Credo che la tecnologia debba poter essere utilizzata come uno strumento in grado di amplificare le esperienze, non di sostituirle. Con questo progetto, ad esempio, l’intenzione è da un lato fotografare in realtà virtuale la società contemporanea, dall’altro dare a un pubblico che non ha l’abitudine di frequentare questi luoghi la possibilità di conoscerli nella loro intimità e attraverso il contatto umano che si crea con i narratori, di subire attrazione e decidere, perché no, di visitarli personalmente. Outdoor nasce come un festival che punta a creare nuova socialità, a far crescere l’interesse di incontrarsi, di condividere passioni, emozioni e interessi.

Che idea ti sei fatto di Roma dopo tutte le riprese? Che città è? Di cosa ha bisogno e cosa invece può dare?
Della città che conosco sono un buon osservatore e i luoghi descritti con Stories sono tutti quartieri nei quali ho speso parte della mia vita. Corviale è sicuramente il luogo che conosco meno. L’aspetto a prescindere che mi ha colpito – e che conferma quanto personalmente penso della città – è che c’è bisogno di resilienza e di persone che amano il territorio in cui vivono per permettere a questo di migliorarsi. Roma è una città addormentata, credo ci sia bisogno di un risveglio di orgoglio civico, per questo i protagonisti dei nostri video sono dei “paladini”, perché producono e promuovono buone pratiche, alimentano sogni.

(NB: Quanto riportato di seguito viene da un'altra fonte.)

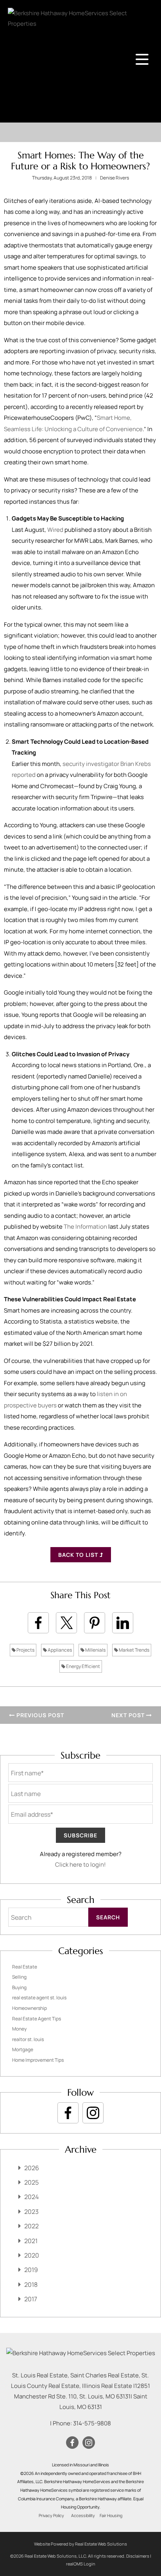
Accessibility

In generale,Cosa ti è piaciuto e ti ha colpito di più di questo lavoro?
Roma e la sua capacità di essere una città dai mille volti.

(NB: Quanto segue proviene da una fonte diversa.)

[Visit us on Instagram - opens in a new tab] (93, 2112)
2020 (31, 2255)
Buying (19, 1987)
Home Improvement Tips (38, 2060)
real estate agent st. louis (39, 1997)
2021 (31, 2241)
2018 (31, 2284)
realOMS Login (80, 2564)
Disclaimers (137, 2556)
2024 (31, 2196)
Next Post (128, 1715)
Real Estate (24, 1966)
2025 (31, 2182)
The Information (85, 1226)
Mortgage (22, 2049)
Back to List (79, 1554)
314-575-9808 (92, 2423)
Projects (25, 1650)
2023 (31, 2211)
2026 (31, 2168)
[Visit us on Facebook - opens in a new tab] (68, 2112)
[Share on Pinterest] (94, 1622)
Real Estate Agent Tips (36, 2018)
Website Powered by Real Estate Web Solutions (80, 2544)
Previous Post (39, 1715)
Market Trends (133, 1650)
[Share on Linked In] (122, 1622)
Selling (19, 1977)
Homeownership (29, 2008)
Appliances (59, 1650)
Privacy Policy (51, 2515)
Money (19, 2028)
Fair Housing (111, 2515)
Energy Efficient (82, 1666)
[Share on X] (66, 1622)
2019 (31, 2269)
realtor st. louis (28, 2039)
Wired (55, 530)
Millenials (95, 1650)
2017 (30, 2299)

Un aneddoto divertente che è successo durante le riprese?
Be’, quello dello squalo che abbiamo visto ad Ostia mentre provavamo a fare delle riprese dal pattino…

Tutti i video realizzati a Roma per il progetto Stories dove e come saranno raccolti?
Tutto il progetto è raccolto all’interno del nostro museo Outdoor Project, qui si può fruire non solo dei racconti di Stories, ma di tutta la storia di Outdoor, dal 2010 ad oggi.

In futuro realizzerete nuovi progetti in collaborazione con Google?
Stiamo partecipando a un lancio internazionale per il 2019, ma anche il progetto Stories sarà ampliato con racconti dedicati ad altri luoghi.